Welcome to Neuro Talk. I found this site, pretty much in the same condition you are in. This surgery, can and does help alot of people. I had mine done two years ago. C3-7. I hope you have someone at home that can help for a few days. It does alot of good to have prepared meals, lots of stuff to drink. I took it real easy those first two weeks. I stayed in the hospital a day or so longer than what was recommended for pain issues. I was alright once I got home. Consider an elevated sloped pillow. It is also called a Wedge. This helped me more than any other thing to get confortable while I was in the neck collar. Sleep as much as you can. Let me know if there are any specific thing you are wanting to know. I wish you all the best, and a good recovery. ginnie

Hi, Beckel!

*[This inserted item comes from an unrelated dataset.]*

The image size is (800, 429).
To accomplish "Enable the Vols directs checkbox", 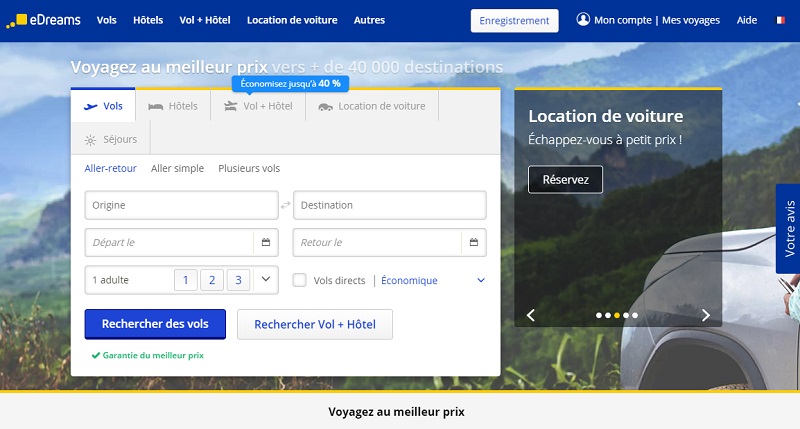I will 300,280.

I had a 3-level ACDF (C4-7) back in Nov with instumentation. The surgery was at 5 in the afternoon and I was up and getting around the hospital room the next morning at 0600! I went home that afternoon around 2. They sent me home with methocarbanal (a muscle relaxant) and percocet. I took them pretty much as recommended at first, but after a couple of days started trying to take less. I later learned that while it's ok to minimize the percocept, you should stay on track with the muscle relaxant because it helps the body heal faster. (Don't know if this is right, but was what I was told.)

My biggest problem was constipation -- I didn't do what they said re stool softeners and it took 7 days, many stool softeners, several sepositories, and 2 bottles of liquid laxative to finally get relief! So follow their instructions re that!

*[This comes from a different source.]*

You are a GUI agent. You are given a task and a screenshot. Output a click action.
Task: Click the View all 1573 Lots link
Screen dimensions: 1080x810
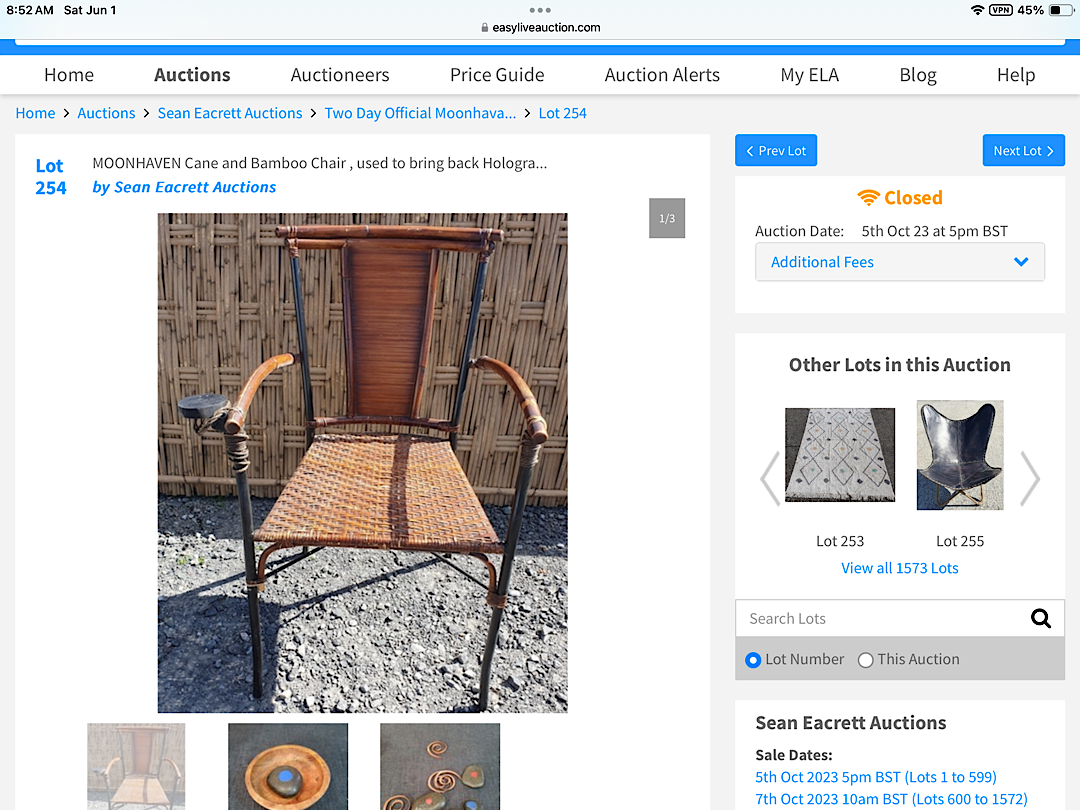pos(899,568)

Ginnie is right about the wedge pillow. I didn't have a brace, but found that lying/sitting with a sloping pillow really helped with pain and getting comfortable.

The biggest advice though is to take it easy like they tell you re picking up things and doing too much. I found fatigue to be a big problem and several times I unconciously picked up things and did things I shouldn't. I set me back at one point as far the recovery went. So take of yourself and allow the body to heal. Just because you feel ok doesn't mean you can go back to your normal routine. Take the time they tell you before doing that!

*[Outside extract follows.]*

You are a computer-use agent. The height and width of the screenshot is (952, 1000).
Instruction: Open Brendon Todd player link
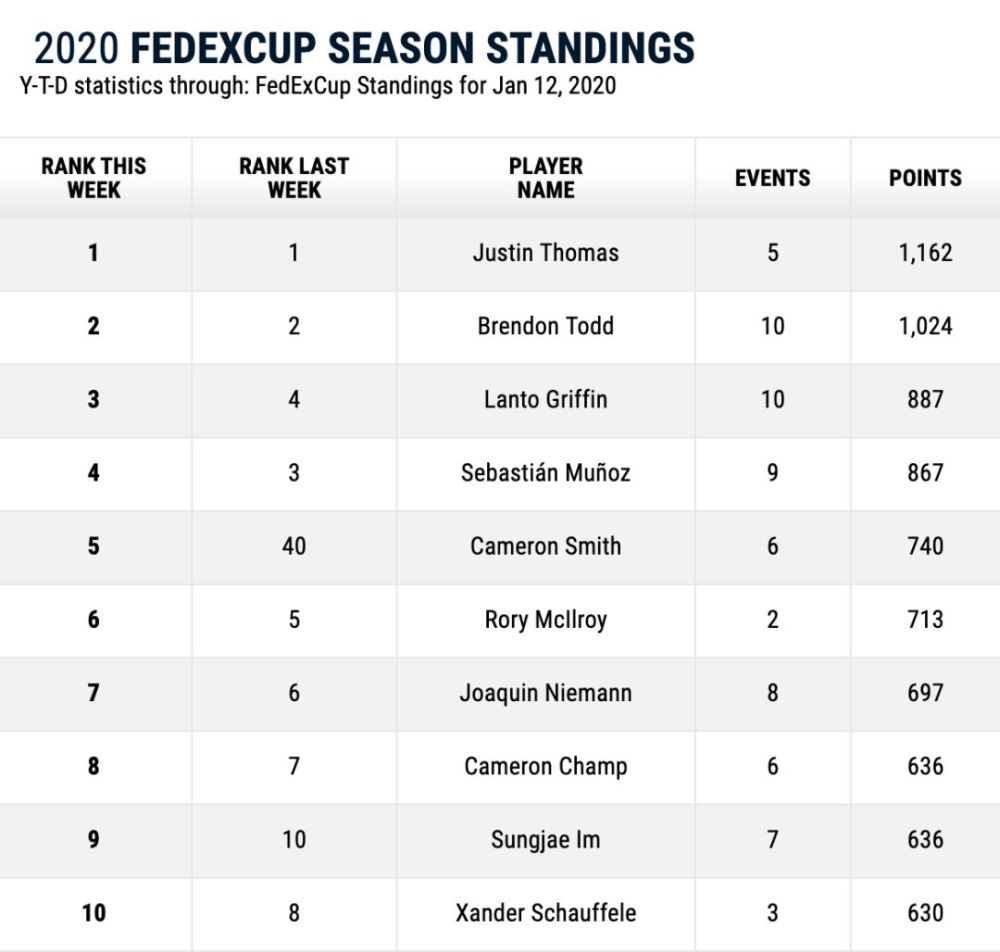(546, 326)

Best wishes and prayers for a successful and speedy recovery!

Ladies, thank you all for such a warm welcome! I was unable to get on the computer this weekend, so I am just now catching up. Before I found this group, I joined another group and I certainly did not get the the support I needed from them. It was more like the "third degree" especially from one member who was a so called "self taught expert". I won't be going back to that board again. Tomorrow, I will be attending the spinal surgery class, doing the pre-op stuff and having a physical done. I had a few questions I thought I might ask. I've read that a lot of people sleep in a recliner for a while. Did any of you do this? Or would you recommend the wedge instead? Where can you purchase these wedges? Also, I read something about wearing clothes that button down the front, not pull over the head. Is there a specific reason for this? Can you not lift your arms over your head? Just curious about this. Of course, I am nervous and scared, but I am going into this with the attitude that it's going to work, that it will be ok. I just can't tolerate this pain much longer, and I hope and pray when I wake up from the surgery that it will be gone. Once again, thank you so much for your support. It really means a lot to me! Hope everybody has a good day!

Beckel

My surgery is in @ days and I am really nervous!!!! I hope this class answers all of your questions that arent here!!! Good luck!! Totally understand your apprehension!

mrsalkire, I will be thinking of you and sending good thoughts your way. I don't really know what the class will cover, but I hope it will help some. I'm really glad that it is a prerequisite for the surgery because I need to learn as much as I possible can. I know that it will be a while before you will be able to post after your surgery. I will be looking forward to hearing from you. Please take care!